D’une main tremblante, Lily sortit la cape de sa poche, et la rendit à Harry. Puis, elle attendit.

— Et la carte, rappela Harry.

        Tout d’un coup, Lily éclata en sanglots. Harry jeta un regard interrogateur à Ginny. Celle-ci semblait compatissante. Pourquoi compatissante ? Un doute le saisit.

— Où est la carte, Lily ? insista-t-il.

        En voyant sa fille pleurer de plus belle, il comprit, et un poignard invisible lui traversa le foie. La carte du Maraudeur. Sa fameuse carte qui l’avait tant aidée, qu’il aimait tant. Une des seules reliques de son père, qu’il lui rappelait à la fois James Potter, son parrain Sirius Black, et son ami Remus Lupin. Un artefact magique puissant d’une valeur inestimable. Perdue ?

        Cette fois-ci, ce fut lui qui commença à trembler. Cela faisait un bon bout de temps qu’il n’avait pas ressenti une telle colère. Et de la colère mélangée à de la peine, chez lui, ne faisait pas bon ménage du tout.

        Ginny remarqua son état, et posa sa main sur son épaule.

— Je suis… désolée, fit Lily entre deux sanglots, je l’ai cherchée partout, je crois qu’on me l’a volée…

        Sentant qu’il ne serait pas capable de répondre sans hurler, Harry préféra tourner les talons et sortir de la pièce en claquant la porte.

        Il avait du mal à respirer. Son cœur battait à tout rompre. Il avait l’impression d’avoir perdu un de ses plus chers amis. Il marcha, marcha, encore et encore à travers le château en direction du parc pour s’aérer. Il ignora au passage le chevalier du Catogan qui lui souhaitait le bonjour.

        Quand il sortit enfin dans le vaste parc, il respira un bon coup. Il se dirigea vers le lac, et s’assit sous le vieux hêtre. Il observa avec nostalgie la rive de l’autre côté du lac, sur laquelle il avait cru apparaître son père qui venait lui sauver la vie, tant d’années auparavant. S’il avait eu sa carte avec lui à ce moment, il aurait lu le nom « Harry Potter » et non pas « James Potter ». La carte du Maraudeur. Carte grâce à laquelle il aurait pu identifier l’imposteur qui avait pris la place de Maugrey Fol-Œil lors de sa quatrième année, s’il n’avait pas été si facilement manipulé. Carte grâce à laquelle lui, et Fred et George avant lui, auraient pu remarquer que « Peter Pettigrow » accompagnait constamment Ron partout où il allait s’ils avaient fait suffisamment attention. Carte grâce à laquelle il avait pu espionner Malefoy durant leur sixième année, et vérifier si Ginny allait bien lorsqu’il était en fuite avec Ron et Hermione.

        Il aimait profondément cette carte. Durant la première année de James à Poudlard, il l’avait gardée avec lui, ne pouvant s’empêcher de regarder de temps en temps ce que son fils faisait. Puis, il l’avait confiée à James pour sa deuxième année. James l’avait gardée deux ans, puis Harry l’avait récupérée, et offerte à son second fils, Albus, pour sa troisième année. Ce dernier l’avait aussi gardée deux ans, et enfin, Harry l’avait donnée à Lily, elle aussi pour sa troisième année. Il était fier de pouvoir leur léguer un objet qui lui était si précieux. Tout comme sa vieille cape d’invisibilité.
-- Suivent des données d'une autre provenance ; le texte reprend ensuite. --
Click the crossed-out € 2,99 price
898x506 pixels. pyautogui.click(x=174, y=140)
        En ce qui concernait sa cape, il l’avait donnée à James dès sa rentrée à Poudlard. Ce dernier l’avait eue pendant trois ans avant de la donner à Albus, qui l’avait aussi gardée trois ans avant de la donner à Lily. Evidemment, il ne leur avait jamais avoué qu’il s’agissait de la vraie Cape d’Invisibilité, celle d’Ignotus Peverell, troisième Relique de la Mort. En fait, mis à part ses deux amis Ron et Hermione, son épouse Ginny, ainsi que Minerva McGonagall, il n’avait jamais dit à personne qu’il était toujours le maître actuel de deux des trois Reliques – la Cape et la Baguette de Sureau - et qu’il avait été le dernier possesseur de la Pierre de Résurrection avant de la perdre volontairement dans la forêt.

        Harry serra sa cape d’invisibilité dans ses mains. Cette cape, quand il l’avait reçue pour Noël lors de sa toute première année à Poudlard, avait été la première preuve, en onze ans d’existence, que ses parents avaient bel et bien existé. Elle était le tout premier héritage de son père. Harry frissonna à l’idée que Lily aurait pu la perdre aussi. Quelle irresponsabilité.
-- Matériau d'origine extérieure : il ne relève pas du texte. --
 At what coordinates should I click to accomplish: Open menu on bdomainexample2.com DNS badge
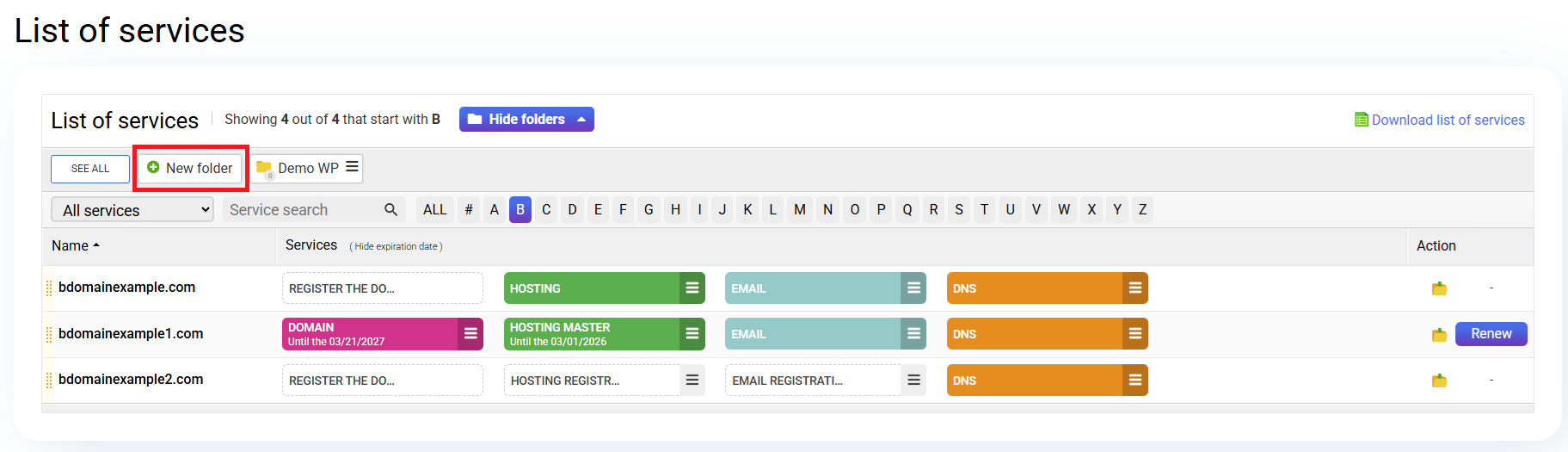tap(1135, 381)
        Harry entendit au loin la grande porte de chêne s’ouvrir, et deux personnes parler à voix haute. Il essaya de ne pas écouter leur conversation, mais la nuit était silencieuse, et le vent portait leurs voix. C’étaient les voix de Neville et de son fils Frank, qui se dirigeaient vers le portail.

— Je ne sais pas encore ce qu’on va te donner comme punition, fit Neville d’une voix étonnamment calme, j’en discuterai plus tard avec ta mère.

— Est-ce qu’on peut passer par Ste Mangouste d’abord, avant de rentrer à la maison ?

        Le silence dans la voix de Neville sembla souligner de l’étonnement.

— Euh, oui, bien sûr, répondit-il, mais je pense qu’Alice dort.

— Je veux la voir, et m’excuser. C’est important.

— Tu as raison, allons-y.

— Pourquoi tu n’es pas plus énervé contre moi ?

        Neville soupira.

— Parce que je suis énervé contre moi-même.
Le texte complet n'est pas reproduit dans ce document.